(BRIEF): Using the listing below, set down each line from the line containing "Reset the Stabilization settings" through the line containing "Screen dimensions: 1200x445", both ends included, exactly and with nothing added.

(DATA TO EXAMINE):
□ □ □ □ □ □ □

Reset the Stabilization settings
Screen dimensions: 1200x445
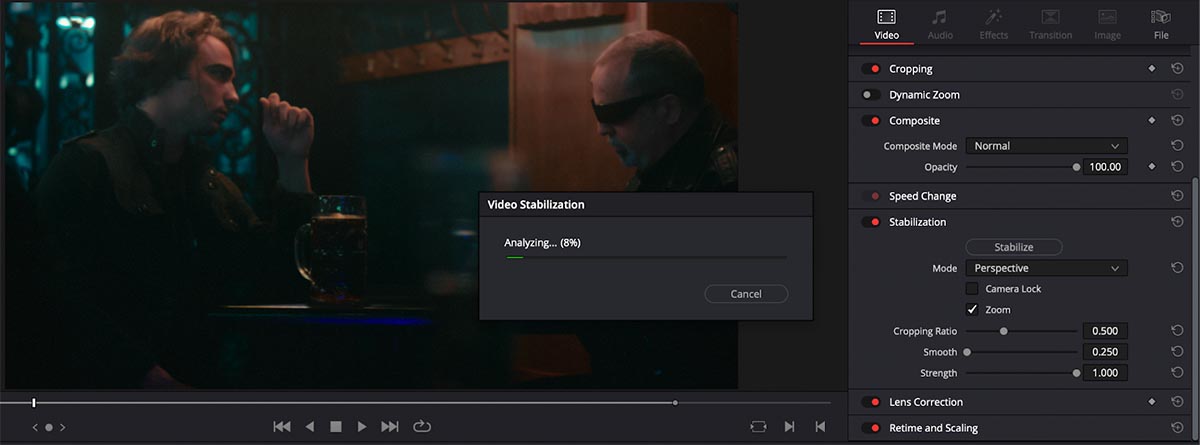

□ □ □ □ □ □ □

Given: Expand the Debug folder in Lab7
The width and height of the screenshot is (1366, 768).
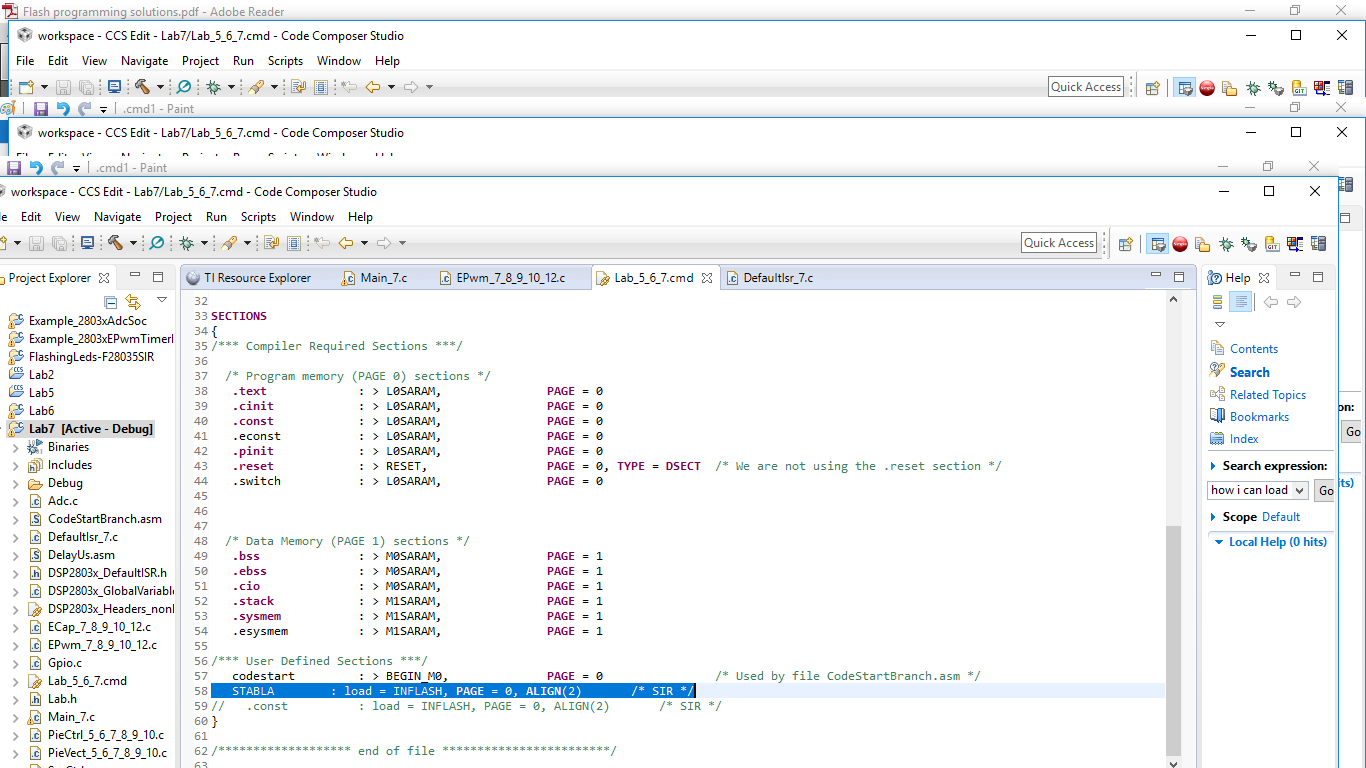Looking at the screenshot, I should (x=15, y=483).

□ □ □ □ □ □ □

(RESULT OF THIS EXERCISE):
Reset the Stabilization settings
Screen dimensions: 1200x445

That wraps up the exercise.